## ZU ERLEDIGEN
(1) Fassen Sie den Lesetext in zwei Sätzen zusammen.
(2) Prüfen Sie anhand des Lesetextes, ob die folgenden Aussagen zutreffen, und belegen Sie jede Entscheidung mit einem wörtlichen Zitat: (a) Die Amtszeit der Schöffinnen und Schöffen dauert fünf Jahre. (b) Es gibt eine feste Quote für freiwillig und per Anordnung ins Amt gekommene Schöffen. (c) Laut Justizministerium weigern sich angeschriebene Bürgerinnen und Bürger häufig.
(3) Geben Sie den Abschnitt des Lesetextes buchstabengetreu aus, beginnend mit „Ehrenamtliche Schöffinnen und“ und fortlaufend bis einschließlich „dann weigern würden.“.

*** LESETEXT

2.400 Ehrenamtliche gesucht
In Brandenburg werden derzeit 2.400 Menschen gesucht, die Richterinnen und Richter ehrenamtlich bei der Urteilsfindung unterstützen. Wer dieses Amt übernehmen will, muss einige Voraussetzungen erfüllen. Gibt es nicht genug Freiwillige, kann man auch verpflichtet werden. Von Katrin Neumann
Im Dezember endet die laufende fünfjährige Amtszeit für ehrenamtliche Schöffinen und Schöffen in Brandenburg. Deshalb werden zum 1. Januar kommenden Jahres 2.400 Menschen gesucht, die an Amts- und Landgerichten als Laien über Urteile für Angeklagte mitentscheiden.
Ehrenamtliche Schöffinnen und Schöffen in Brandenburg können sich freiwillig bewerben oder werden von ihren Kommunen angeschrieben und somit verpflichtet. Eine Quote, wieviele durch Eigeninitiative und wieviele durch Anordnung ins Schöffenamt kommen, gibt es nicht. Das entscheiden die Kommunen.
Laut dem Branderburger Justizministerium kommt es nur selten zu Engpässen bei der Neugewinnung von Schöffenpersonal. Das liege zum einen daran, dass sich viele Menschen für das Amt interessieren und sich selbst bewerben. Zum anderen passiere es nicht häufig, dass Bürgerinnen und Bürger angeschrieben werden und sich dann weigern würden.

******
*** GEGEBENE ANGABEN

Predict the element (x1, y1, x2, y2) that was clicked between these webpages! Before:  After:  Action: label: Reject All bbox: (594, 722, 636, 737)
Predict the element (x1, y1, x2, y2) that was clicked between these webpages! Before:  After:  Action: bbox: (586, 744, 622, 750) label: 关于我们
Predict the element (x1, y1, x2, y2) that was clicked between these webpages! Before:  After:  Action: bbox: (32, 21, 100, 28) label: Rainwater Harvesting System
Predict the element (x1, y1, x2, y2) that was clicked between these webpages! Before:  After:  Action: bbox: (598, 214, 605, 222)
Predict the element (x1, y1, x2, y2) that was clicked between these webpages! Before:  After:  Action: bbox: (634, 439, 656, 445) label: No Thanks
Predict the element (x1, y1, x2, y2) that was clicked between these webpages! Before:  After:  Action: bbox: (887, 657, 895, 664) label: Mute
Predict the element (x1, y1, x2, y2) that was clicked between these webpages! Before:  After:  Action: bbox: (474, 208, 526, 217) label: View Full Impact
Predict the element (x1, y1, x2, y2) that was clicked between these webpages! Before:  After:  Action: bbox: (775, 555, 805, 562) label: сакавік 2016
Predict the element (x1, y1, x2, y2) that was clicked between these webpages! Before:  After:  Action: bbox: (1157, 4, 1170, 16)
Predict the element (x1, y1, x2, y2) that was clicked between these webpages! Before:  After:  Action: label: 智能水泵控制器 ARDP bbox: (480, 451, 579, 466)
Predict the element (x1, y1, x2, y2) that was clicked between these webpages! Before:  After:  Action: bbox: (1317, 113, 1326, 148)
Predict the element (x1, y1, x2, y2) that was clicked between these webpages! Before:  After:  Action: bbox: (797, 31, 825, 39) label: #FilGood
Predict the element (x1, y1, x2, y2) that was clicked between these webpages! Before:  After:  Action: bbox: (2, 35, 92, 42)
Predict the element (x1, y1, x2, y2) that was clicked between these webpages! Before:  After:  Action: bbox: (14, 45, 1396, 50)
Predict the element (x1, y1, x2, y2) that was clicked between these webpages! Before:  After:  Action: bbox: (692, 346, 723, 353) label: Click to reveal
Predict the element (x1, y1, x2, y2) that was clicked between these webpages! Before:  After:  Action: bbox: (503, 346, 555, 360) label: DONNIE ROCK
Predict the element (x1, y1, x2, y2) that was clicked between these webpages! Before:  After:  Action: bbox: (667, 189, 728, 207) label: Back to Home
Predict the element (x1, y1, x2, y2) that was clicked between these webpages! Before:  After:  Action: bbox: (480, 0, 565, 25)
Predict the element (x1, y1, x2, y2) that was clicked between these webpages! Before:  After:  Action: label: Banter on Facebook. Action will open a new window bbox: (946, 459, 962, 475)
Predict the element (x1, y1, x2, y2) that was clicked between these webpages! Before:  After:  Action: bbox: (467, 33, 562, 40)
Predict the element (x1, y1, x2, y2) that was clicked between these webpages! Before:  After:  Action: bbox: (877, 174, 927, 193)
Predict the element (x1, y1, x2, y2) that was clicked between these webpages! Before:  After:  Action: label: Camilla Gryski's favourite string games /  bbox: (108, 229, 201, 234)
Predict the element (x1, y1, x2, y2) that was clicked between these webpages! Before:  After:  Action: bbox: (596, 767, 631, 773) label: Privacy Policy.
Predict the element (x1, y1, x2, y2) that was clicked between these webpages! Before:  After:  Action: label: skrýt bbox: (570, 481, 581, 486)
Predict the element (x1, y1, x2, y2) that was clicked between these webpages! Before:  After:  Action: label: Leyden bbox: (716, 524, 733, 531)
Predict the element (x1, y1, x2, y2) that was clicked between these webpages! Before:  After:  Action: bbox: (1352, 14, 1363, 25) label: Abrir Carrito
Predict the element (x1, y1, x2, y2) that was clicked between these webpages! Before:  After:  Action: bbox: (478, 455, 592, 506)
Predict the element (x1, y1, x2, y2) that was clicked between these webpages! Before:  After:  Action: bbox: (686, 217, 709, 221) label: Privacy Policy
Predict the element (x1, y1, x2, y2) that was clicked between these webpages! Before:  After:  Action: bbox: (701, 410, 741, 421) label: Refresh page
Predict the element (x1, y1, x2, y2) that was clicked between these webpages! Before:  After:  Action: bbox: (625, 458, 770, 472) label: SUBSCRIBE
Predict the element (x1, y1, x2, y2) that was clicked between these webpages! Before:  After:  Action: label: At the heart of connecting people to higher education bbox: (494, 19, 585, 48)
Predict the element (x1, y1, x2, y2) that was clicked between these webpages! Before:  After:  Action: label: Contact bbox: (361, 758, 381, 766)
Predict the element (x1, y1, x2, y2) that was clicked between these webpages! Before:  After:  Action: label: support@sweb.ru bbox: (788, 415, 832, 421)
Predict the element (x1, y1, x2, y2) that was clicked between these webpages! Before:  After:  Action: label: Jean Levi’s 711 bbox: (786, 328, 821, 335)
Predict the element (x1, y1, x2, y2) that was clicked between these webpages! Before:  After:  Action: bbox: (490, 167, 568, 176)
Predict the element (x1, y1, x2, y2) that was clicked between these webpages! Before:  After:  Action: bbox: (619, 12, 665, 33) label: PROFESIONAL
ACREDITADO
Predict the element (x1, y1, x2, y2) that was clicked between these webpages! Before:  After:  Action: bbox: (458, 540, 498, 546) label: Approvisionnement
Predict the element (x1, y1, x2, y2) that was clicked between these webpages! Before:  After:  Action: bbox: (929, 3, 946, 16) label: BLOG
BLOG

******

## ERGEBNISSE JE AUFGABE
(1) In Brandenburg werden zum 1. Januar kommenden Jahres 2.400 ehrenamtliche Schöffinnen und Schöffen gesucht, da im Dezember die laufende fünfjährige Amtszeit endet. Sie können sich freiwillig bewerben oder von ihren Kommunen angeschrieben und somit verpflichtet werden, wobei es laut Justizministerium nur selten zu Engpässen bei der Neugewinnung kommt.

(2)
(a) Ja: „Im Dezember endet die laufende fünfjährige Amtszeit“
(b) Nein: „Eine Quote, wieviele durch Eigeninitiative und wieviele durch Anordnung ins Schöffenamt kommen, gibt es nicht.“
(c) Nein: „Zum anderen passiere es nicht häufig, dass Bürgerinnen und Bürger angeschrieben werden und sich dann weigern würden.“

(3)
Ehrenamtliche Schöffinnen und Schöffen in Brandenburg können sich freiwillig bewerben oder werden von ihren Kommunen angeschrieben und somit verpflichtet. Eine Quote, wieviele durch Eigeninitiative und wieviele durch Anordnung ins Schöffenamt kommen, gibt es nicht. Das entscheiden die Kommunen.
Laut dem Branderburger Justizministerium kommt es nur selten zu Engpässen bei der Neugewinnung von Schöffenpersonal. Das liege zum einen daran, dass sich viele Menschen für das Amt interessieren und sich selbst bewerben. Zum anderen passiere es nicht häufig, dass Bürgerinnen und Bürger angeschrieben werden und sich dann weigern würden.